Reclamar que a banca seja nacionalizada é um disparate como poucos. A banca serve para servir o país, não para servir o Estado. E como vemos em inúmeros exemplos, dos quais entendi destacar um, ser do Estado pode ser exatamente o caminho inverso daquele que queremos seguir se queremos que algo seja “público”, isto é, acessível a todos em igualdade de circunstâncias. O facto de ter havido a necessidade de capitalizar alguns bancos para que estes pudessem contar nos seus números com um terço daquilo que tem a Caixa de Mafra, tal não foi feito em defesa dos seus acionistas, como é insinuado por muita gente. Esses atos de capitalização em muito destruíram o valor dos acionistas que perderam quase tudo e, em muitos casos, levaram a perdas significativas de rendimento dos seus trabalhadores. Isto para não falar dos seus órgãos de gestão, claro. Quando as vozes populistas falam em “salvar bancos”, a verdade é que aquilo que foi feito foi salvar apenas um dos intervenientes no processo de negócio da banca: você, que ainda está a ler este texto. Se o Estado meteu dinheiro nos bancos foi porque o dinheiro do país estava nesses bancos. Mas o dinheiro que o Estado lá meteu, é dinheiro do país, não é do Estado, pelo que o Estado não fez favor a ninguém. A não ser que achemos que quem manda no Estado é nosso dono, coisa que quero acreditar, não passa pela cabeça dos deputados mais radicais. Continuo, no entanto, a estranhar que nenhum destes especialistas que quer nacionalizar a banca se questione da razão pela qual é necessário capitalizar os bancos. Mais, capitalizar os bancos naqueles montantes específicos e não noutros. E não perceba que o problema pode estar exatamente aí.
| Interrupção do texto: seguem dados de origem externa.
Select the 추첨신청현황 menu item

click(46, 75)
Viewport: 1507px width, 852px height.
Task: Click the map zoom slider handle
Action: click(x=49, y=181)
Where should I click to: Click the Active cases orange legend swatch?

Uma palavra final para a jovem deputada que ganhou fama como “especialista de banca”. Tentou ler alguma coisa do assunto e quis informar-se. A fama decorre da nossa visão degenerada de achar que a jovem, cuja ocupação é política, pode saber mais do que milhares de pessoas que trabalham no assunto todos os dias há dezenas de anos. Obviamente, não pode. E é essa degenerescência que nos faz olhar para o Estado como se fosse o país, que nos faz esquecer os casos como a Caixa de Mafra.